The names of the months were as follows:--
Aapcomil,
December and January.
Peret,
February.
Yarmar,
March.
Alasoguil,
April.
Tocoboaich,
May.
Sintecar,
June and July.
Cucuat,
August.
Lalavaich,
September.
Aguitscomel,
October.
Aaguit,
November.
In order to comprehend the manner in which they counted the months, it is necessary to know that their year commenced always on the 21st day of December, and upon the sun's arrival at the tropic--consequently, the days which transpired between the last conjunction and the 21st were not noticed--or, in their mode of explanation, "There was no day." The month "Aapcomil" always begun on the 21st, without any regard to the moon's age, and not only continued during the remainder of its term, but throughout the one following; thus including nearly two moons. Sometimes it so happened that the moon's conjunction occurred on the 21st or afterwards, in which case two entire moons were counted in the first month. Nearly the same occurrence took place in "Sintecar," with this difference only, that if the sun's arrival at the tropic of Cancer fell upon the day of the moon's full, then the month began; but the days previous to this were made use of, and annexed to the antecedent "Tocoboaich,"--that is, the month did not expire with the conjunction, but at the full; when the other began, and continued throughout the following moon. All the other months of the year commenced with the conjunction, therefore, they seldom agreed with ours.
Their calendar contained no more; and served, principally, to denote when to harvest the grain, celebrate their feasts, and commemorate the death of their friends. But of the number of days contained in their months, they had no knowledge whatever, and much less of those composing the year-so that the phases of the moon were their only guide, and these informed them when they were to observe their feastings, which never fell upon the same day in any other year. The way they ascertained when to celebrate them, was as follows. When the month arrived, one of the Puplem (to whom belonged the privilege of holding the feast) observed with attention the moon's aspect; and when its appearance denoted the time, he made known the fact to the public by sending a crier through the town.

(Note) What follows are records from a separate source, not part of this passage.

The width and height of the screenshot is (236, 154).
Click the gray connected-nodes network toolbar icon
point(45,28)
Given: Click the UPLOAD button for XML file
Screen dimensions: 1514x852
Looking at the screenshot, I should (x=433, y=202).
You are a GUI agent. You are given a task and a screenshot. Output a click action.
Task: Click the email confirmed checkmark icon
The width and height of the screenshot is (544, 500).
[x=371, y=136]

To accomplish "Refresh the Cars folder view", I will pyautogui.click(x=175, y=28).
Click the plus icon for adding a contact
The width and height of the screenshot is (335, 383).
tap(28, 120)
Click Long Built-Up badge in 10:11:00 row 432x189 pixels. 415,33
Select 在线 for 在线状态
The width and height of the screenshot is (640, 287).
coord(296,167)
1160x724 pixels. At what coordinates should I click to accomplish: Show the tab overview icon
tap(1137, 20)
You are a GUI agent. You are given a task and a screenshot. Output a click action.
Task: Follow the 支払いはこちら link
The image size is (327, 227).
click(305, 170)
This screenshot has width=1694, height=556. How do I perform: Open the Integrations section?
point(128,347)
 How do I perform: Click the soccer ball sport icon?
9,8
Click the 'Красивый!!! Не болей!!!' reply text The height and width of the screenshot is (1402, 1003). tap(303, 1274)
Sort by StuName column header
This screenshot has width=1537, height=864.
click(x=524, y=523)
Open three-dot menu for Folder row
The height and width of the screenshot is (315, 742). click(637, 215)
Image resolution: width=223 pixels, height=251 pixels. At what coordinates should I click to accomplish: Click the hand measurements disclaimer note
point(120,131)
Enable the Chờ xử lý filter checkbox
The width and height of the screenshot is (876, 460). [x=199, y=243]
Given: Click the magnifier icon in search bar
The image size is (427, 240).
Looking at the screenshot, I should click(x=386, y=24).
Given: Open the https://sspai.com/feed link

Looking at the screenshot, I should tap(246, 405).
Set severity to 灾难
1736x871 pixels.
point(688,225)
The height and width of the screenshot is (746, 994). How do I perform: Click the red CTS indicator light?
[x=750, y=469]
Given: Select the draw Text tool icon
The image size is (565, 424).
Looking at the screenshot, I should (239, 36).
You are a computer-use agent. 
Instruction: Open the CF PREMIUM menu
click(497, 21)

In like manner, they proceeded, in regard to the anniversaries of the dead, although they were never celebrated on the same day in any other year, as that on which the person died. At the time of the decease of a captain, or of one of the Puplem, (for they paid no attention to others) a Pul observed the moon's aspect, also the month in which the death occurred; and in the following year, in the same month, when the moon's aspect was the same, they celebrated the anniversary.